The boat behind us set off about ten minutes before the locks opened at 9.00.  We’d booked a nine o’clock departure with the lockie  so I indicated that we’d follow them.  However, they sped ahead, pinched the lock and left us stranded with the controls now out of sequence.  Fortunately a VNF van passed after Neville had put me ashore, and he came and re-set the link for us.  I’d already tried pulling the cord to see if doing so would close the gates and start the lock, but I think the whole sequence has to be programmed from the start of the link. Good start for the day.

We arrived at Blanzy around 11.30.  One other boat there, and room for us and another couple of small/medium boats.  Water and electricity available, but only two power points.  Boulangerie on the main street, turn right at the moorings, but the Casino shop has now closed down.  There is a Maxi Marche at the top of the hill if you continue past the boulangerie, but I don’t know how far, as we didn’t really need anything.

The Quay at Blanzy

This is a nice little mooring, with trees on the quayside.  The last time we were here (four years ago) it was very noisy with a lot of building work going around the bridge.  There is now a smart new bridge with blue wrought iron railings, so I guess that must have been what was going on at that time.

The mooring filled up as another two boats arrived later in the afternoon.  The weather remained quite hot, although clouds gathered towards six pm and the forecast is for rain tomorrow.

Sunday 3rd June

 There was a mild thunderstorm in the night, and we had to get up to close the roof hatch and replace the upper panes in the windows.  (When the weather is hot the way it has been, we take out the small upper panes and stick a customised sheet of mosquito netting across the opening.)
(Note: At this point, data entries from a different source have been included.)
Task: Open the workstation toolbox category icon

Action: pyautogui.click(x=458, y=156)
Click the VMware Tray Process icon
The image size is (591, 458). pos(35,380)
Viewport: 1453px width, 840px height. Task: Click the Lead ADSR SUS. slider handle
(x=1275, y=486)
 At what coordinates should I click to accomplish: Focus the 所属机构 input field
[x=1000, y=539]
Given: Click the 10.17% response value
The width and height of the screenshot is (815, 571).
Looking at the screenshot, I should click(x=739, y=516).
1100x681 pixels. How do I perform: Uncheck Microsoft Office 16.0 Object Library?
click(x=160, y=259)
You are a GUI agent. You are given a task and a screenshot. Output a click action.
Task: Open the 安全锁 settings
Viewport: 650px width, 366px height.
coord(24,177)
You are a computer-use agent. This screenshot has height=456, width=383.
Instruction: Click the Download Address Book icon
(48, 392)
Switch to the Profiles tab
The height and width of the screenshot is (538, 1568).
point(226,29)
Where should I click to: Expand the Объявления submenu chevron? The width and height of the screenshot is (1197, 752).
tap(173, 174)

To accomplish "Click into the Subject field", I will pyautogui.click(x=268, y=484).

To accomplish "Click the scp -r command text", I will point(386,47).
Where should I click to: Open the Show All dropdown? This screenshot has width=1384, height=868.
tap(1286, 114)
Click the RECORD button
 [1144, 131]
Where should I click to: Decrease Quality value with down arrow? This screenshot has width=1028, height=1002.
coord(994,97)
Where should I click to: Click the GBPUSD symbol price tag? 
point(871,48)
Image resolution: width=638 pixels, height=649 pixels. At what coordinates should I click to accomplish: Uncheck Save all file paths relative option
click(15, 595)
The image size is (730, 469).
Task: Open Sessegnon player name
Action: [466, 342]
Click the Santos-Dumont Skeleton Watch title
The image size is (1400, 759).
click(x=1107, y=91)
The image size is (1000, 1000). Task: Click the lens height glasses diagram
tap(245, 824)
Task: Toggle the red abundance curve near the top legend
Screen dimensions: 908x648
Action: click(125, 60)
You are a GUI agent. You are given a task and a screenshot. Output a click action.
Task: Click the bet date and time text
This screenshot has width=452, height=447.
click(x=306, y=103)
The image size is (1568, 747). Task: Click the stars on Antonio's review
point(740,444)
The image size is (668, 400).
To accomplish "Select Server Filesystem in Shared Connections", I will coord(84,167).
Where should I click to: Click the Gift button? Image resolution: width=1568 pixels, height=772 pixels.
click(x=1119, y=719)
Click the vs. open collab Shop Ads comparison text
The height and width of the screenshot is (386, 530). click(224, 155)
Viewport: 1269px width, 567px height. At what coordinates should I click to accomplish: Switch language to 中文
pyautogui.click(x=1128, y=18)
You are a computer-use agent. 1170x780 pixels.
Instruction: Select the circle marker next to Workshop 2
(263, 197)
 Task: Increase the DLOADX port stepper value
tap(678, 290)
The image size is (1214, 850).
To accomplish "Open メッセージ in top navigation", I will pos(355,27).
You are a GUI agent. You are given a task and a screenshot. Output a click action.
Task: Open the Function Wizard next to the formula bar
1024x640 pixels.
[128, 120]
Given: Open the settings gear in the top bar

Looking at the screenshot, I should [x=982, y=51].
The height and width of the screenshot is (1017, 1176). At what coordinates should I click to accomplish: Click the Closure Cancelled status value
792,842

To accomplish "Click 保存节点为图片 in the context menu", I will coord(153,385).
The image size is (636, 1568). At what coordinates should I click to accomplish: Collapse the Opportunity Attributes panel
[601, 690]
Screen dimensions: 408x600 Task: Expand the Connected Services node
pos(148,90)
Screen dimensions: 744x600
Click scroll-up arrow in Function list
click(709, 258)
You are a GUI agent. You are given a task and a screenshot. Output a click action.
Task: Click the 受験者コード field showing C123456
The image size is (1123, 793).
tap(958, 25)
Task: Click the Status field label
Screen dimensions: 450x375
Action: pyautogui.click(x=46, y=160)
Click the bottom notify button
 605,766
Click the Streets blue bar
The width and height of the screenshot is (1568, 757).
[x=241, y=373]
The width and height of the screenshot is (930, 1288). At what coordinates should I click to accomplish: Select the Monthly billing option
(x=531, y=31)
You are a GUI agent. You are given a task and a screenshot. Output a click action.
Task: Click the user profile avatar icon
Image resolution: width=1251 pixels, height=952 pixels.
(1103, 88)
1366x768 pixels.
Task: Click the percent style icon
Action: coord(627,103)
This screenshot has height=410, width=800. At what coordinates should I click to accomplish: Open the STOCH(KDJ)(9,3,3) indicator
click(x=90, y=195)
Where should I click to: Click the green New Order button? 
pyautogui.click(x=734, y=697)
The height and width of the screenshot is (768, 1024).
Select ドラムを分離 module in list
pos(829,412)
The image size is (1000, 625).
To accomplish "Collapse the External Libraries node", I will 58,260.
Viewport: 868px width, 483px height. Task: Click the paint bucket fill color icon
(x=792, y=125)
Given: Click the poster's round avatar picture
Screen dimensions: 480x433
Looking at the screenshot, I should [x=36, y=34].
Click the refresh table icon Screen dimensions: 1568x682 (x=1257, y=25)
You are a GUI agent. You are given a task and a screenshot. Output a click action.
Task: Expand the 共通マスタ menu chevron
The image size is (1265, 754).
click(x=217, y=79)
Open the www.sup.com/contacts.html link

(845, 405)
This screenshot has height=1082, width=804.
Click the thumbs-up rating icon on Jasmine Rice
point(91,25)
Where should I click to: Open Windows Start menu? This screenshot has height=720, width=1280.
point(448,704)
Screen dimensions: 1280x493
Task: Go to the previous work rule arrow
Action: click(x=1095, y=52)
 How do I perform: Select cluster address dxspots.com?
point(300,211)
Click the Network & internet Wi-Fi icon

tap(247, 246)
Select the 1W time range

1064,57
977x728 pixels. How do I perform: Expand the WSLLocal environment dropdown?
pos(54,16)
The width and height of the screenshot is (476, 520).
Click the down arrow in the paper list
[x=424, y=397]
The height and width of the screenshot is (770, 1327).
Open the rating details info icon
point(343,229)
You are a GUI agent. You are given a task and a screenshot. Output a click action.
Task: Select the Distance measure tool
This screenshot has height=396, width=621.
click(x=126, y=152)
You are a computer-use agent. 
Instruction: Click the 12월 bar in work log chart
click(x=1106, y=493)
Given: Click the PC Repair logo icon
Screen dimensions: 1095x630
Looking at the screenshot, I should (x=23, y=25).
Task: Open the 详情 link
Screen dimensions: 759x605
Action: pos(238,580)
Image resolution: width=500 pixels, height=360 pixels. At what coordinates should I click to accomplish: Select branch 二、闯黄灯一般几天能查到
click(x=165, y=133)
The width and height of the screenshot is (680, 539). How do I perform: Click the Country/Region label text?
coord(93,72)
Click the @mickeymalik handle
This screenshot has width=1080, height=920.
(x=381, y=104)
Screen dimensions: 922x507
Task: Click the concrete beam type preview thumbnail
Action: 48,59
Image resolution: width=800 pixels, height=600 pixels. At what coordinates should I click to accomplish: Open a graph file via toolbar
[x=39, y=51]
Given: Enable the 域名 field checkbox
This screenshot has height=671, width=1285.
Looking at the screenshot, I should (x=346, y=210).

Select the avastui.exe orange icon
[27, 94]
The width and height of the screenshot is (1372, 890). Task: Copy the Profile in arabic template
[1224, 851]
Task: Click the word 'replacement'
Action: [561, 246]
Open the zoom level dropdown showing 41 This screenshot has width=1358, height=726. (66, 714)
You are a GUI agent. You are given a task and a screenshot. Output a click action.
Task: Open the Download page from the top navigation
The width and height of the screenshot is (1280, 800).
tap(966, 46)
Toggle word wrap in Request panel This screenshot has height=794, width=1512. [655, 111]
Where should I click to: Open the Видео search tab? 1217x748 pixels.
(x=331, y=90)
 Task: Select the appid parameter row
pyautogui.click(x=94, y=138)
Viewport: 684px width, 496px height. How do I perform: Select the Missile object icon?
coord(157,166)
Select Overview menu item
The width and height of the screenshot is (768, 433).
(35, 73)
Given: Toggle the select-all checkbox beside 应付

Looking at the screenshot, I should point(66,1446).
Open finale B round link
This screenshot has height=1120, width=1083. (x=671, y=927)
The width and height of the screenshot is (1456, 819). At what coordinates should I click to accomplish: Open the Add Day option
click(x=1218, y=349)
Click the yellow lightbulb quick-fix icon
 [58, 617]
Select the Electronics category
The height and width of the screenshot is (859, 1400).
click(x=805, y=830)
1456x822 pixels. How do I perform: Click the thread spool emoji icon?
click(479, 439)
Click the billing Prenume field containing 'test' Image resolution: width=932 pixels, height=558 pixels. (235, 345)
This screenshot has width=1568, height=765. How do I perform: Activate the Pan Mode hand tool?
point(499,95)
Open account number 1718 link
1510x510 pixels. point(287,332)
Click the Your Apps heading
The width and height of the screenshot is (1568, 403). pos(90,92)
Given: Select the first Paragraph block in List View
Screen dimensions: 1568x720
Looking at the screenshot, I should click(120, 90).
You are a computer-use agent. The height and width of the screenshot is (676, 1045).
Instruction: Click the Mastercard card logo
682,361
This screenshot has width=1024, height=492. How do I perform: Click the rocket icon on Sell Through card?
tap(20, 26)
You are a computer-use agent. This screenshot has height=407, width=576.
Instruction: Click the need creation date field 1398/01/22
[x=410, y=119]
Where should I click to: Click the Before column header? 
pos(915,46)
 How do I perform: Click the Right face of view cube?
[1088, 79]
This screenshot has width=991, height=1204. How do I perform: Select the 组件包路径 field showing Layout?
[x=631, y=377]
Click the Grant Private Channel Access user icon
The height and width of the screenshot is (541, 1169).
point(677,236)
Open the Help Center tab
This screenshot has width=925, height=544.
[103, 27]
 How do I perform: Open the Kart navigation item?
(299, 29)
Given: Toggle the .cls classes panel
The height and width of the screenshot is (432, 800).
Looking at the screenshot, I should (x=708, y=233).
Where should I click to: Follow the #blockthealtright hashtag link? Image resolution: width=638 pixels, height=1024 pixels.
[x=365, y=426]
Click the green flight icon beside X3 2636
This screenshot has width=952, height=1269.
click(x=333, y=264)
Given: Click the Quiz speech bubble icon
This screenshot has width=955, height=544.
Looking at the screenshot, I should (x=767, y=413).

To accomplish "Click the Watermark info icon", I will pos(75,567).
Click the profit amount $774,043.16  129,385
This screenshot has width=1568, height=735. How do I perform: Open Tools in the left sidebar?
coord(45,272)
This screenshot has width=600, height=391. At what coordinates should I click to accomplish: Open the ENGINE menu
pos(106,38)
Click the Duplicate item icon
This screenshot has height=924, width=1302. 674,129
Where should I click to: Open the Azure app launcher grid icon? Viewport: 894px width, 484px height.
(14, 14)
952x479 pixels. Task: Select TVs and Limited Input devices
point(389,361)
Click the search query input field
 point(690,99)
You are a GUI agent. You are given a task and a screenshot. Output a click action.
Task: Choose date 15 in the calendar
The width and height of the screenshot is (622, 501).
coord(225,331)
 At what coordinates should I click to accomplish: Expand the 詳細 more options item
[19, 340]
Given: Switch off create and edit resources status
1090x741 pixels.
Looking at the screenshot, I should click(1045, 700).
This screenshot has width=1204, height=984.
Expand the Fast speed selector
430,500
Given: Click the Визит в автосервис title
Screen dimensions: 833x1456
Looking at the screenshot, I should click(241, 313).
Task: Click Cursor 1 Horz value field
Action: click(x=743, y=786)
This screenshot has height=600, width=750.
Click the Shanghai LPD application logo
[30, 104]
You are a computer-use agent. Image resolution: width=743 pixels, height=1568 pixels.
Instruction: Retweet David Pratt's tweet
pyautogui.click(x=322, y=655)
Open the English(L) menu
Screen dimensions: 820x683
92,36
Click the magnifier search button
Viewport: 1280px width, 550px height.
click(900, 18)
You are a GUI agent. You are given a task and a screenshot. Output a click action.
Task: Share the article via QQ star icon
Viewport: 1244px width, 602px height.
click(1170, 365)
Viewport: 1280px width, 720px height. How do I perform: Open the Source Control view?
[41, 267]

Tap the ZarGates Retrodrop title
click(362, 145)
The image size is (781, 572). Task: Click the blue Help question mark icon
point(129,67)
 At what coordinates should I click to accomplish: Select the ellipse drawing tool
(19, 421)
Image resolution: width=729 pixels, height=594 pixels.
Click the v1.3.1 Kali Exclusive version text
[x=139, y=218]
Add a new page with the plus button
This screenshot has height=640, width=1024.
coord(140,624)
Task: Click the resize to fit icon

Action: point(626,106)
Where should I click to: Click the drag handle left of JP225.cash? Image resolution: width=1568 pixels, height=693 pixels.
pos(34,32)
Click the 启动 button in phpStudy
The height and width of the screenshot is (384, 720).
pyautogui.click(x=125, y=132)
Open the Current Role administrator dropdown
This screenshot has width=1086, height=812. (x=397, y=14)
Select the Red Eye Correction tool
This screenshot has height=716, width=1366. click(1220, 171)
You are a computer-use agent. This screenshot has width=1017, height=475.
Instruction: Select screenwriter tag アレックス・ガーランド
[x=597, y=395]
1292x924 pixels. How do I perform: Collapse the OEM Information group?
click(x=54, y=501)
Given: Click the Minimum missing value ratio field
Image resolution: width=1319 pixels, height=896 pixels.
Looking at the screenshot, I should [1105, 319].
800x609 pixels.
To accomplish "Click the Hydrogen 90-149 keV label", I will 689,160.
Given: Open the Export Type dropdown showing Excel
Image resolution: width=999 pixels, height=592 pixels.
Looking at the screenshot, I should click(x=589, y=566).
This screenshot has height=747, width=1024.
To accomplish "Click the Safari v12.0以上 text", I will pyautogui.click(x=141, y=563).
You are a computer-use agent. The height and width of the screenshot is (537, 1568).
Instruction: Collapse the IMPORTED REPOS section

We’d told the lockie we would be at the first lock by 9.00 am.  It’s a bit of a pain having to keep advising the lockies where you’re stopping and when you’re setting off again – it takes some of the spontaneity out of the cruising, but I suppose it’s better than hanging around waiting for someone to come and start the cycle off for you.

It was raining hard, so we decided we would stay put for the day.  At a moment when the rain abated I set off for the lock on foot to tell him in case he was hanging around waiting for us.  Of course as soon as I was underway the heavens opened, my trainers were squelching and my trousers were drenched and plastered to my legs.  I ploughed on, thinking the lock would be round the next bend … but it was a lot further than I’d imagined.  As I got within a couple of hundred yards I could see a boat rising in the lock, so decided to turn round – we obviously weren’t holding anything up.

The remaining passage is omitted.